The Trump administration clarified that he wants to see all the hostages from Hamas returned and then move on to a large deal that involves Saudi Arabia that formalizes relations with Israel.

Saudi Arabia reiterated support for an independent Palestinian state on Tuesday and said that the forging with Israel would depend on the creation of this state.

Tuesday morning the councilors of Trump told journalists that the president and Mr. Netanyahu were united behind the idea that Hamas should not have remained in power.
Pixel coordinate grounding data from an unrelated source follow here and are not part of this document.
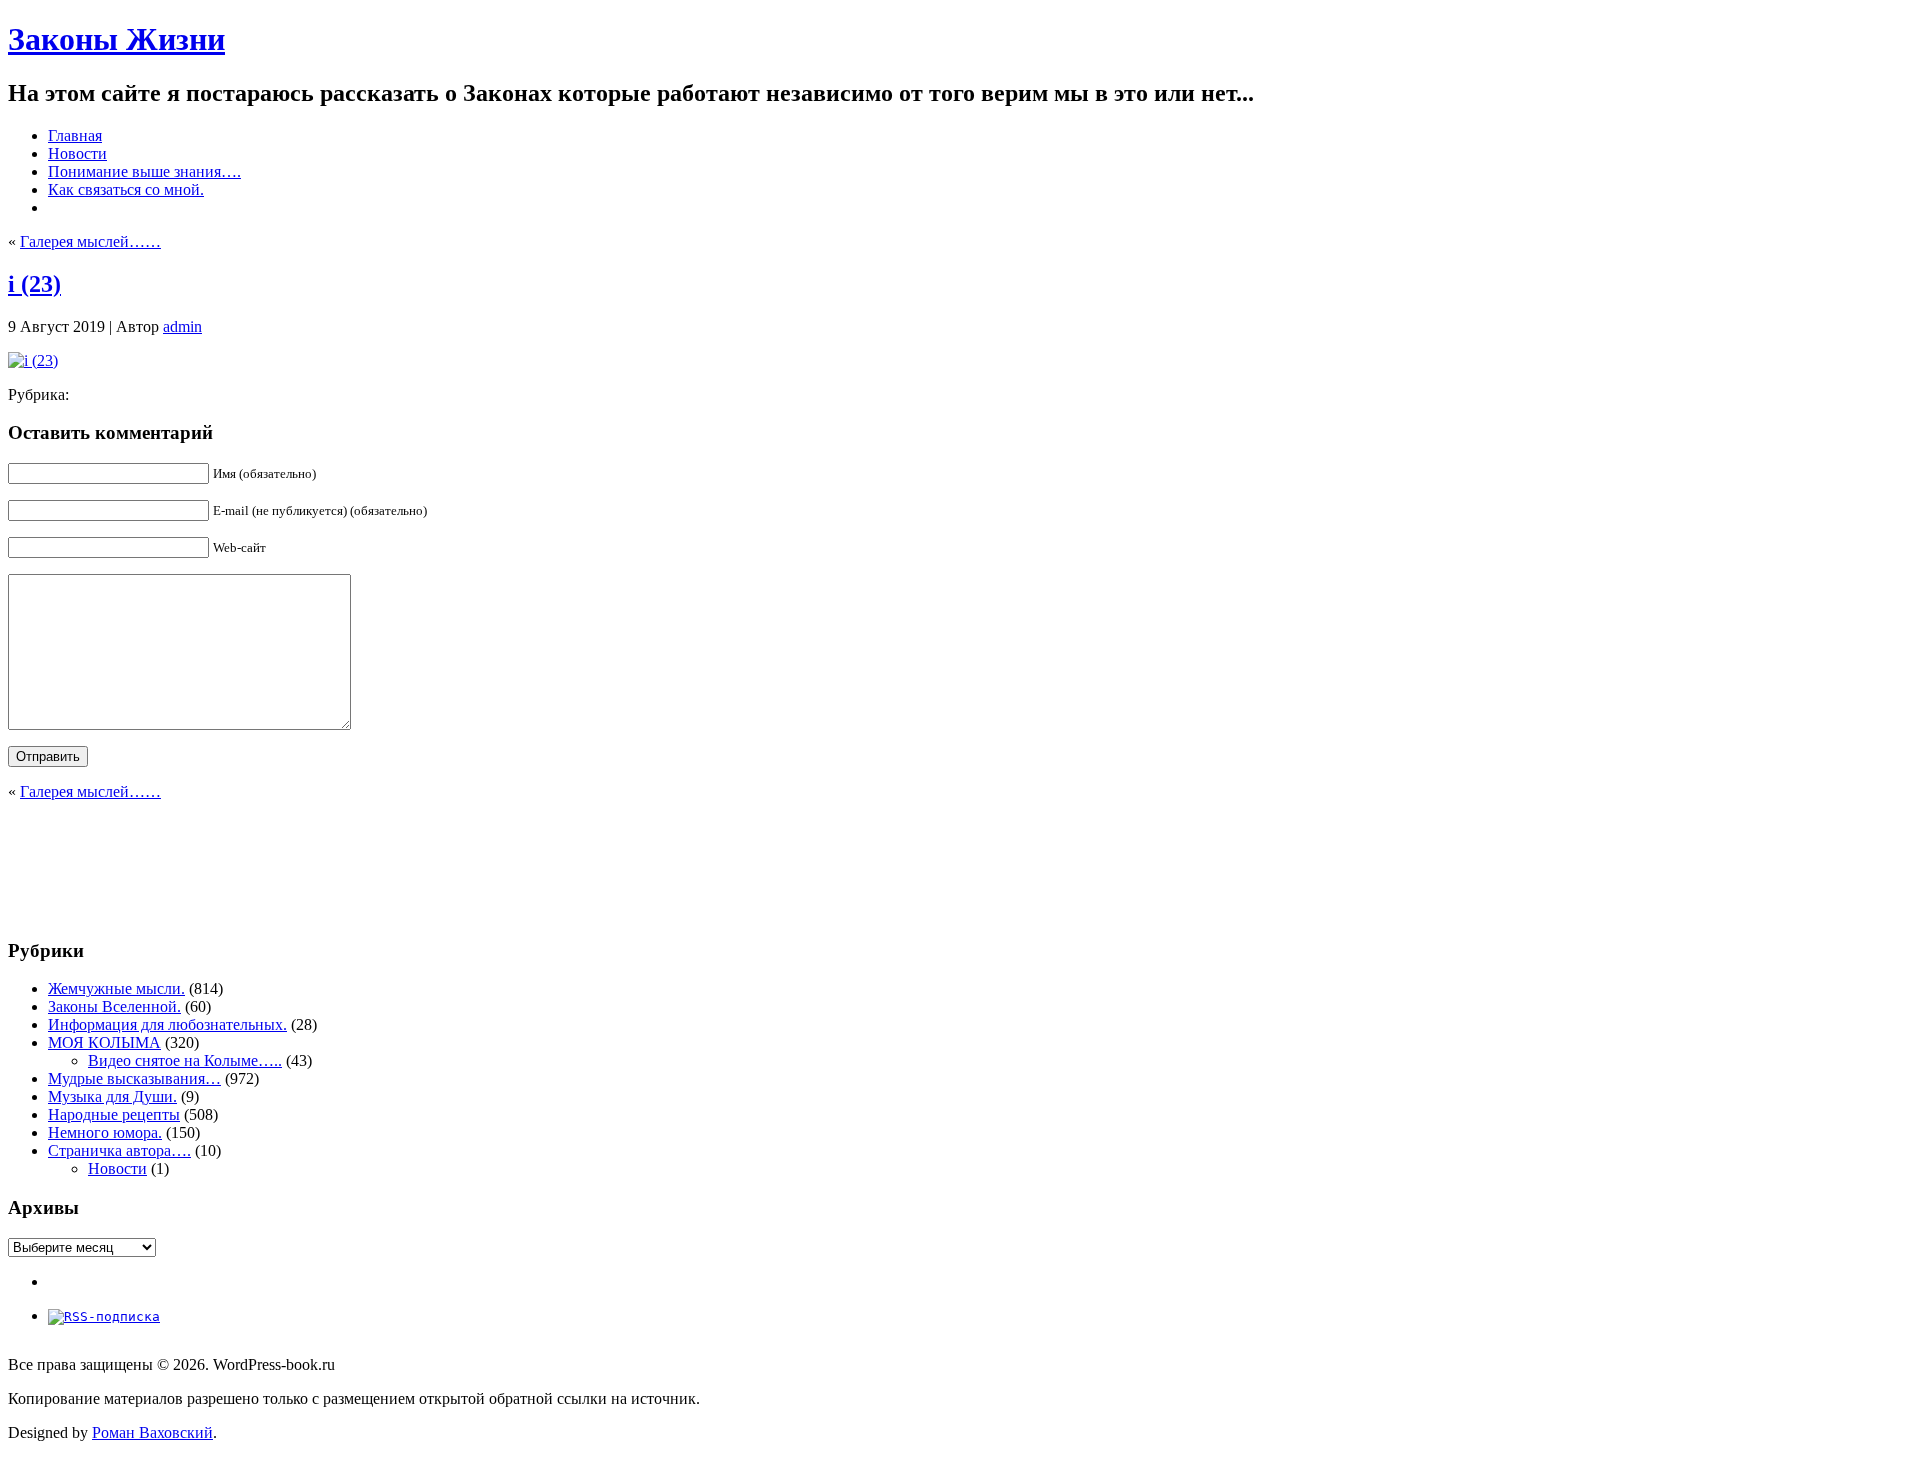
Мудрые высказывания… (134, 1078)
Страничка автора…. (119, 1150)
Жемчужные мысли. (116, 988)
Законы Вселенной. (114, 1006)
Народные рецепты (114, 1114)
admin (182, 326)
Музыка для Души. (112, 1096)
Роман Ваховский (152, 1432)
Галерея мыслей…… (90, 241)
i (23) (34, 284)
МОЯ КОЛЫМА (104, 1042)
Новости (117, 1168)
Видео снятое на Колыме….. (185, 1060)
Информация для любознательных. (167, 1024)
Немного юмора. (105, 1132)
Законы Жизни (116, 39)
With the right government of Mr. Netanyahu in danger if the war ends with Hamas still in control in Gaza, and without another plan for the underway area, analysts expect.

“Netanyahu has made this Salami agreement,” said Shira Efron, senior director of political research at the Israel Policy Forum, a research group based in New York, referring to the three -phase agreement with Hamas. “He always plays for the time and kicks the can along the road.”

On Monday, in addition to anxiety in the region, the officials of the United States of intelligence believe that Iran is trying to build a more rota atomic weapon that could be developed quickly if the leadership in Tehran decided to do so.

It is not clear whether that decision has been made and the new president of Iran has indicated that he would like to start a negotiation with the administration of Mr. Trump even when the country’s nuclear scientists advance with their efforts.

Tuesday Trump has signed an order that directs a return to the “maximum pressure” policy on Iran through sanctions, but avoided hostile language and refused to say if he would have supported an Israeli strike on Iranian nuclear structures, an indication of his interest in reaching an agreement. “This is one that I am torn,” he said while signing the order. “I hope we won’t have to use it a lot.”

Edward Wong Reports contributed by Washington e Rasgon man from Jerusalem. Ephratar Livni Research contribution.